作者: hellozepp | 来源:发表于2018-03-26 20:47 被阅读0次

一、背景

1). 针对现有的spark日志清洗程序,寻找可优化的点,减少资源消耗。

2). 熟悉spark开发、测试、优化流程。

二、 方案

1. RDD调优

1). 调优内容:其他参数不变,替换map算子为mapPartitions.

2). 修改依据:将逐条拉取数据的方式换成按分区处理数据。

3). 结果: 经测试发现性能降低(在系统资源较少的情况会出现耗时成倍增长的情况)。

2. partition优化

经分析6个文件总共5.8G数据被分到6个Task处理,造成并行度低处理速度变慢,尝试repartition分区为50个,并发量明显提高。

3. 算法优化

减少多次RDD迭代,优化代码降低时间复杂度。
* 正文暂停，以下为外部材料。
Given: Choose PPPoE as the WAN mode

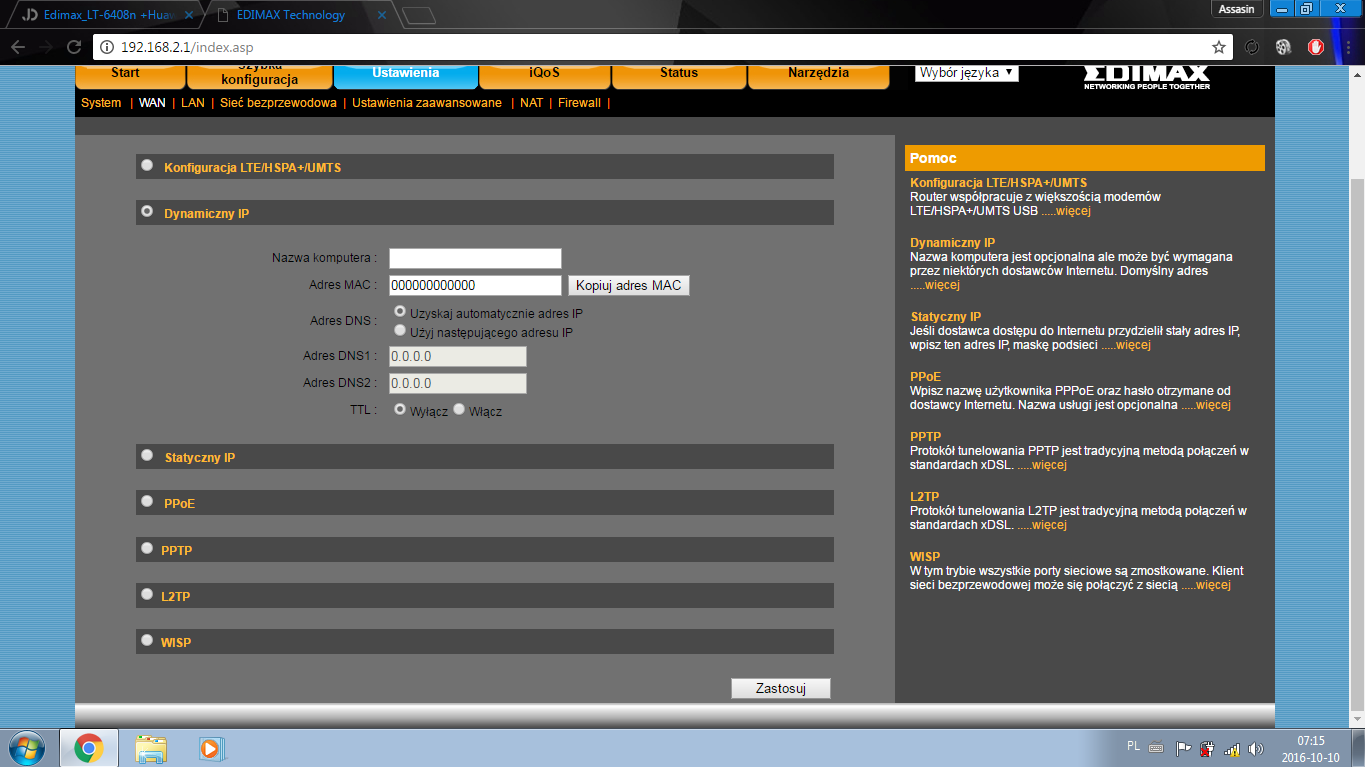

使用hashMap取代遍历Array操作,减少mapRDD使用次数.

三、结果

性能提升29.4%。

D9B0A2F7-F11E-453E-8DF7-DC83326C6F44.png

附(代码):


line1.map {s => loadLog(s, broad_fields.value) }

.map(p => convert(p, broad_fields.value,broad_types.value))

//函数代码

def makeField(field: String, data_type: String): StructField = {

if (data_type.equals("BIGINT") || data_type.contains("LONG") || data_type.contains("INT") || data_type.contains("BYTE") || data_type.contains("TINYINT")) {

return StructField(field, LongType, true)

  }

else if (data_type.contains("DOUBLE") || data_type.contains("FLOAT")) {

return StructField(field, DoubleType, true)

  }

else if (data_type.contains("TIMESTAMP"))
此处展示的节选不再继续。